[Task]
Once you find the line with "Select the 7-4(5-4) corner kicks value" in the entries below, return exactly every line from it through the line with "Task: Select the 新服表 navigation menu item".

Stored records:
BEGIN
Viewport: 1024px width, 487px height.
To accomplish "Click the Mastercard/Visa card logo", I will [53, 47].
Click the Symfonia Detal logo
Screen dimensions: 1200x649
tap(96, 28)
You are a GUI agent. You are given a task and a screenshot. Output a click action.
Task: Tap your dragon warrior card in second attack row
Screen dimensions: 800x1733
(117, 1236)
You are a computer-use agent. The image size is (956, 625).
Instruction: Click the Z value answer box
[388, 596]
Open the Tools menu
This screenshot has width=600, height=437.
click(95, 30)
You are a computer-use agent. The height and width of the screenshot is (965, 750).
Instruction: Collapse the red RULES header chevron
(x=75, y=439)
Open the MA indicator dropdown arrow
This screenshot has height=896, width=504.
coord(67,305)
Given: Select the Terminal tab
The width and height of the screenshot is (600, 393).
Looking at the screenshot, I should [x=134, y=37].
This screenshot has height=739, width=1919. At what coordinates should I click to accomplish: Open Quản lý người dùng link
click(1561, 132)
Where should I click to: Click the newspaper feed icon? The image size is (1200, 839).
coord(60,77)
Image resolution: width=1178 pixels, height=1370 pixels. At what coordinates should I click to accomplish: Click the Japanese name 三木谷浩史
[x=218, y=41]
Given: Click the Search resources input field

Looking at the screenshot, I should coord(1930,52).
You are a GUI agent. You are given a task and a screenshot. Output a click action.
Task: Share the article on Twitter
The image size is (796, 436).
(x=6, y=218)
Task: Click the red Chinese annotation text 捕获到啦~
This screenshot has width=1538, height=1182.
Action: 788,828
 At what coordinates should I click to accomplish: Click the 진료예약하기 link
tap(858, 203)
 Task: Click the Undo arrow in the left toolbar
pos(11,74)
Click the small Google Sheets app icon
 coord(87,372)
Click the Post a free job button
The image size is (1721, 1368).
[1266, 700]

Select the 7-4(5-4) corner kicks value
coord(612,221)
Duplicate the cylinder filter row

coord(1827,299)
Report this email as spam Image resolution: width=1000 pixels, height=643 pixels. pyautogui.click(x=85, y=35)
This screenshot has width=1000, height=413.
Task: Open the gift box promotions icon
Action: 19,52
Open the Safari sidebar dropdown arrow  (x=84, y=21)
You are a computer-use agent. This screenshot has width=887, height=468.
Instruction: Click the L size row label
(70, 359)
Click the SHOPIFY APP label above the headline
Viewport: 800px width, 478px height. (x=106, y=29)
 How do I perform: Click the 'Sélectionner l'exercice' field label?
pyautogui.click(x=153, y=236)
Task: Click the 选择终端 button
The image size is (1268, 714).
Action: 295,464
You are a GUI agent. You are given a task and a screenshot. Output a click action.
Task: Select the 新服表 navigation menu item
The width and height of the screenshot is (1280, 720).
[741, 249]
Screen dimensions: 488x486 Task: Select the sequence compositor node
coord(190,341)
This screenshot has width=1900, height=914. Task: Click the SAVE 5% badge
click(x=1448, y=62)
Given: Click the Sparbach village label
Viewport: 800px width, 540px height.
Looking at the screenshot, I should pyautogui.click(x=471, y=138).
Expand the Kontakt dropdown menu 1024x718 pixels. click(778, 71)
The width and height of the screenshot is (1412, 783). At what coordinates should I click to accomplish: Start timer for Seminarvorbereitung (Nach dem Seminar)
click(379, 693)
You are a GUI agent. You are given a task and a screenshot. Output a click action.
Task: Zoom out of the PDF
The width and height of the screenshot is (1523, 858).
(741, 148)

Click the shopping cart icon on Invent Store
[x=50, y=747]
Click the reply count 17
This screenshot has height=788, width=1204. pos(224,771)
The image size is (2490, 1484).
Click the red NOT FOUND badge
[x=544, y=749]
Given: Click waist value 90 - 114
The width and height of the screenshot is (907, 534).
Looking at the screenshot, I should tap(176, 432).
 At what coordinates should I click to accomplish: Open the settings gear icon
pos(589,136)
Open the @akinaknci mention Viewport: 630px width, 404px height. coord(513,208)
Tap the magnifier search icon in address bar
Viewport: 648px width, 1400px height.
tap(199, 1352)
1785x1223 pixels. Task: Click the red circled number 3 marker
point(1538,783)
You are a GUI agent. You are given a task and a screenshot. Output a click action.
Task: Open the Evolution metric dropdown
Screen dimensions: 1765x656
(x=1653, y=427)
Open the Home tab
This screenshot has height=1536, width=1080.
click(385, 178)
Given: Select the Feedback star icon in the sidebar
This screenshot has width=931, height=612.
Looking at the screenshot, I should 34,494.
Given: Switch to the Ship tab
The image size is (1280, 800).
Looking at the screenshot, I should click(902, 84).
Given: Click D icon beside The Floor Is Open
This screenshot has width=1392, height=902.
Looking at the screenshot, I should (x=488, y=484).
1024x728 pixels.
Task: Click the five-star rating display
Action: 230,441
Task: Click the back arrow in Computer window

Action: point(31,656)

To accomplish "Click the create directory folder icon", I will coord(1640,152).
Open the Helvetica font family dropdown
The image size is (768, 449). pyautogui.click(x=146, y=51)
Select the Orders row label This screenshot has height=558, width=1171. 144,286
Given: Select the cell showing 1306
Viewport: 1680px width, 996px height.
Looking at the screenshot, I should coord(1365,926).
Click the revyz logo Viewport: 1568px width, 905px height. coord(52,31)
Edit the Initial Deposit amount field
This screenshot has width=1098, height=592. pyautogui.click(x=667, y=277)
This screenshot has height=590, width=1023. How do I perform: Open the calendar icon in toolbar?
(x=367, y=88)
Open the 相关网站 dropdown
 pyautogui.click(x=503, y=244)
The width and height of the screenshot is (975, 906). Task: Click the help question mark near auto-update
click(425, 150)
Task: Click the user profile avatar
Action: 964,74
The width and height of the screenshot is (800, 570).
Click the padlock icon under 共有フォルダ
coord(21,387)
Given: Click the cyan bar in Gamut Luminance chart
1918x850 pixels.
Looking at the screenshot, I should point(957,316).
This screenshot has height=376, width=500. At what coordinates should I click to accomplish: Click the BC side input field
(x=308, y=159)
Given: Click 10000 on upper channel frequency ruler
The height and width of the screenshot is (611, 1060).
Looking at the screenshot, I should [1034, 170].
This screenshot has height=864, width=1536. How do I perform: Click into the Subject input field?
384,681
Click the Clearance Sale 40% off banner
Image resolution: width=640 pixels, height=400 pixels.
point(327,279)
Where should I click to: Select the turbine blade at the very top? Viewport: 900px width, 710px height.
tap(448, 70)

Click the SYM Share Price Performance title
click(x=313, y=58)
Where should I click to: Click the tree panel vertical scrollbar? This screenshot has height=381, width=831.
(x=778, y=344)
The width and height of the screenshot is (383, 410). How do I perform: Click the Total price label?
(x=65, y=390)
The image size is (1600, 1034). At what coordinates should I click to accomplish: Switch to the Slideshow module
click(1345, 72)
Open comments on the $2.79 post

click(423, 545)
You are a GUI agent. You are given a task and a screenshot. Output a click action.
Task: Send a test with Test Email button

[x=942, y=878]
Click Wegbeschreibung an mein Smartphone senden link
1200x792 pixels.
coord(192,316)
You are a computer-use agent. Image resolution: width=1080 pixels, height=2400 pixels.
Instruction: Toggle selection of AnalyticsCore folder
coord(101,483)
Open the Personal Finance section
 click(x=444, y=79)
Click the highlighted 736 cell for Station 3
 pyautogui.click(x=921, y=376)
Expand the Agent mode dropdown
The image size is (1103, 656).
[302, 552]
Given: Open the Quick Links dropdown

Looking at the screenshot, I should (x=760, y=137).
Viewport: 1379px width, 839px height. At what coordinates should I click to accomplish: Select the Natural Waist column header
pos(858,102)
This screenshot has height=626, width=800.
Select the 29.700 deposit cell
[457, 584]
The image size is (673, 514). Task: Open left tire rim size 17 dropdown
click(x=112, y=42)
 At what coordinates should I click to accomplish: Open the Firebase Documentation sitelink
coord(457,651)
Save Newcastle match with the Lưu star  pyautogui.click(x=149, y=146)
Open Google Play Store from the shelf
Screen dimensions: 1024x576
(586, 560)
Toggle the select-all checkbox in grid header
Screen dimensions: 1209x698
END
[Response to this task]
Select the 7-4(5-4) corner kicks value
coord(612,221)
Duplicate the cylinder filter row

coord(1827,299)
Report this email as spam Image resolution: width=1000 pixels, height=643 pixels. pyautogui.click(x=85, y=35)
This screenshot has width=1000, height=413.
Task: Open the gift box promotions icon
Action: 19,52
Open the Safari sidebar dropdown arrow  (x=84, y=21)
You are a computer-use agent. This screenshot has width=887, height=468.
Instruction: Click the L size row label
(70, 359)
Click the SHOPIFY APP label above the headline
Viewport: 800px width, 478px height. (x=106, y=29)
 How do I perform: Click the 'Sélectionner l'exercice' field label?
pyautogui.click(x=153, y=236)
Task: Click the 选择终端 button
The image size is (1268, 714).
Action: 295,464
You are a GUI agent. You are given a task and a screenshot. Output a click action.
Task: Select the 新服表 navigation menu item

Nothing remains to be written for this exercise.